Consegna -
Restituisci parola per parola il passo del testo sui PFAS che va da "Per risolvere la" fino a "queste sostanze nell’uomo.", quest'ultimo compreso.

Testo -
▶

Il caso dei perfluoroalchilici (PFAS) ha acquisito estrema rilevanza soprattutto nel territorio Veneto nell’ultimo decennio, ma si tratta di sostanze con le quali tutti, quotidianamente, entrano in contatto essendo presenti in pellicole e rivestimenti alimentari, tappeti, abbigliamento, polvere, prodotti cosmetici.

L’esposizione, dunque è un problema esteso a tutta la popolazione. «Le manifestazioni cliniche associate all’inquinamento da PFAS sono certamente evidenti nelle popolazioni esposte – spiega il professor Carlo Foresta, docente universitario di endocrinologia – ma è interessante considerare che anche i bassi livelli di queste sostanze riscontrabili nella popolazione generale possono costituire fattore di rischio per manifestazioni cliniche associate a questa forma di inquinamento».

Proprio su queste premesse sono state proposte varie iniziative per la riduzione delle concentrazioni di questi inquinanti persistenti dall’ambiente, ma è rimasta inalterata la difficoltà di intervenire sull’uomo per eliminare queste sostanze che hanno un tempo di eliminazione fino a dieci anni.

Per risolvere la questione dell’eliminazione dei PFAS dal corpo umano si è attivato il gruppo di studio del professor Carlo Foresta. Le ricerche condotte dalla sua equipe e svolte presso l’UOC di Andrologia e Medicina della Riproduzione dell’Azienda Ospedale Università di Padova, diretta dal professor Alberto Ferlin, hanno permesso di identificare possibili forme di intervento basandosi sulle dinamiche di bioaccumulo di queste sostanze nell’uomo.

Da un’intuizione sperimentale ispirata all’attuale tecnologia di filtraggio delle acque, basata sull’utilizzo dei filtri ai carboni attivi, è stato individuato un corrispettivo terapeutico nel carbone attivo vegetale ad uso umano.

◀

Materiale fornito -
▶

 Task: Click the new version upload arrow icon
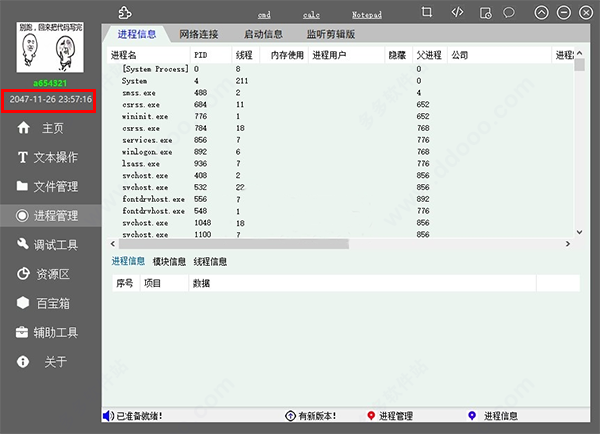point(291,415)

◀

Risposta -
Per risolvere la questione dell’eliminazione dei PFAS dal corpo umano si è attivato il gruppo di studio del professor Carlo Foresta. Le ricerche condotte dalla sua equipe e svolte presso l’UOC di Andrologia e Medicina della Riproduzione dell’Azienda Ospedale Università di Padova, diretta dal professor Alberto Ferlin, hanno permesso di identificare possibili forme di intervento basandosi sulle dinamiche di bioaccumulo di queste sostanze nell’uomo.